J.C. Penney Co. said Monday it has sold its financially troubled Eckerd chain of 2,800 drugstores to CVS Corp. and Canada's Jean Coutu Group Inc. for $4.525 billion.

CVS agreed to buy about 1,260 Eckerd stores, mostly in Texas and Florida, and Eckerd's mail-order business for about $2.15 billion.

CVS, based in Woonsocket, R.I., said the deal would make it the largest drugstore chain, with more than 5,000 locations in 36 states, $33 billion in annual revenue, and the filler of about 13 percent of the nation's retail prescriptions.

The Jean Coutu Group, based in Montreal, will get 1,539 Eckerd stores in 13 Northeast and mid-Atlantic states and the chain's Florida headquarters for $2.375 billion in cash. It said the stores would keep the Eckerd name.

Penney expects to earn $3.5 billion in cash after taxes and expenses, and said it could use the money to pay down debt or buy back shares of its stock.

The deal is subject to regulatory approval, but Penney expects it to close in the second the April-to-June period.

Penney, based in Plano, Texas, operates 1,020 department stores and has been trying to sell the Eckerd division for several months. Penney had hoped to sell Eckerd for at least $6 billion, but in February it took a $450 million charge to reflect the chain's lower value.

Penney chairman and chief executive Allen Questrom said Monday that selling Eckerd would allow both Penney to focus entirely on its department store and catalog and Internet business, which has seen improving sales and financial results the past three years.

Questrom said Eckerd, a conglomeration of drugstore acquisitions, was hobbled by debt from a leveraged buyout in the 1990s and couldn't afford to expand while competitors did. "My mission was to see if we could get the business back," Questrom said. But Eckerd's performance instead stumbled in 2003.

"A lot of our shareholders wanted us to sell from the beginning," Questrom said.

CVS said it would rename the stores, which it will buy in cash, and spend about $350,000 per store in renovations from new lighting to changing their layouts and computer systems. Buying Eckerd's mail-order pharmacy in a stock transaction will double CVS in that sector.

CVS said the deal would cost it 12 cents to 15 cents per share in earnings this year but a gain of 15 cents to 20 cents per share next year, and 25 cents to 30 cents per share in 2006.

Most of the Eckerd stores CVS acquired are in Texas and Florida. Others are in Louisiana, Oklahoma, Mississippi, Arizona, Missouri, Kansas and Alabama. CVS also acquired distribution centers near Dallas, Houston and Orlando, Fla.

CVS chairman, president and chief executive Tom Ryan said the purchase fit his company's long-term strategy of expanding in the high-growth, Sunbelt markets. He said, however, that the Eckerd stores were in worse shape than previous CVS acquisitions such as Revco, and he blamed poor store management.

"This is more of a turnaround situation, but we believe it's starting to stabilize," Ryan said.

Ryan said it would take 18 months to two years to get the Eckerd stores performing at desired levels, starting with the Florida stores. He said Eckerd's Southern stores, which CVS bought, have seen a more dramatic drop in sales than the Northern outlets but had better locations.

Jean Coutu, which operates Brooks Pharmacy stores in the Northeast, said the deal would make it the fourth-largest drugstore chain in North America, with 2,196 stores.

Michel Coutu, president and chief executive, said Eckerd stores have excellent name recognition and market share in the Northeast and Mid-Atlantic states.

Eckerd was dogged by problems ranging from charging too much for some items to poor locations. It had struggled with other internal problems, such as its computer systems, while the rest of the industry was growing.

The drugstore chain trailed key competitors CVS, Walgreen Co., RiteAid Corp. and Albertsons Inc.'s Osco and Sav-on chains in customer satisfaction research conducted last year by Wilson Health Information, which tracks customer satisfaction trends in the drugstore industry.

**What is being asked:** In the article on the Eckerd sale, how much did CVS agree to pay for its share of the Eckerd stores and the mail-order business? The material that comes next has no connection to the article above.

**Dataset content:**
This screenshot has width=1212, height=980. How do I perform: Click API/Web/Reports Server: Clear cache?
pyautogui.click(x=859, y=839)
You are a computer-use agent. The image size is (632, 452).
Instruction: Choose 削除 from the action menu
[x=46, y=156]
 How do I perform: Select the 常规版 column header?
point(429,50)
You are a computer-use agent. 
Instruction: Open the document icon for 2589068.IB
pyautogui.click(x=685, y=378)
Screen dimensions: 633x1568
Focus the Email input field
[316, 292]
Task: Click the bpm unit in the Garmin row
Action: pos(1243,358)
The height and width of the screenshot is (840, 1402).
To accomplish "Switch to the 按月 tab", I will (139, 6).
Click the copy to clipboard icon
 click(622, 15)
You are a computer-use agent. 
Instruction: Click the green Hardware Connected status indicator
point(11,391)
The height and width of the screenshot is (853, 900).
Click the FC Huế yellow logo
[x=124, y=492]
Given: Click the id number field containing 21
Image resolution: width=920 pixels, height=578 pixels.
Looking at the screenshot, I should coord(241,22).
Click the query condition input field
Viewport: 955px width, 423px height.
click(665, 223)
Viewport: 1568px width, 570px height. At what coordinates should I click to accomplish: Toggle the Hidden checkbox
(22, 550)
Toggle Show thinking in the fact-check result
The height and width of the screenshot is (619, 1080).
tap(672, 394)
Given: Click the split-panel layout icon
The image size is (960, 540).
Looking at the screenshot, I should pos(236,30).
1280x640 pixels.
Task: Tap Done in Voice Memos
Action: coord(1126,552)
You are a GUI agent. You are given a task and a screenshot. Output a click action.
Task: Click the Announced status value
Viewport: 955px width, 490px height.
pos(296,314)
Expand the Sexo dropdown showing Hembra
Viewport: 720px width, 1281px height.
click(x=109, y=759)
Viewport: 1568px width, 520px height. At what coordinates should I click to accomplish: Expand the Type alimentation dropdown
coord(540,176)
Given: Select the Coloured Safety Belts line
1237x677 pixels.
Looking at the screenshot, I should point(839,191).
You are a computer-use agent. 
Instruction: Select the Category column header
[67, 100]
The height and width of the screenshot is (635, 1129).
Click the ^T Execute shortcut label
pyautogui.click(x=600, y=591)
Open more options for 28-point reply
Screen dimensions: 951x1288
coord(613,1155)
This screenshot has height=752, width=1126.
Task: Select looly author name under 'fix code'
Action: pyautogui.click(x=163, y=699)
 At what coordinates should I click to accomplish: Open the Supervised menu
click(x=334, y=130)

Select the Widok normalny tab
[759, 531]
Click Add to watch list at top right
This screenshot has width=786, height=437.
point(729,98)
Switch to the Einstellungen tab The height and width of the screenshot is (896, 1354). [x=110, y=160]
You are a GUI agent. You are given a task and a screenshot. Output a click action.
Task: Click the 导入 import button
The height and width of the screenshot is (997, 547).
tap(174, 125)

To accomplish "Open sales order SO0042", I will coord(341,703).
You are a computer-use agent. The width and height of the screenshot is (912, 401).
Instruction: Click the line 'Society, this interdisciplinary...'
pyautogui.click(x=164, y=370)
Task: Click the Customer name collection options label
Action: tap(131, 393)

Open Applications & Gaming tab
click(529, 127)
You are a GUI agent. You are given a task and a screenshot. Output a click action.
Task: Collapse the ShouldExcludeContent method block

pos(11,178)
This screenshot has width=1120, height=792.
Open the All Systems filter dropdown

**Response to the task:** About $2.15 billion.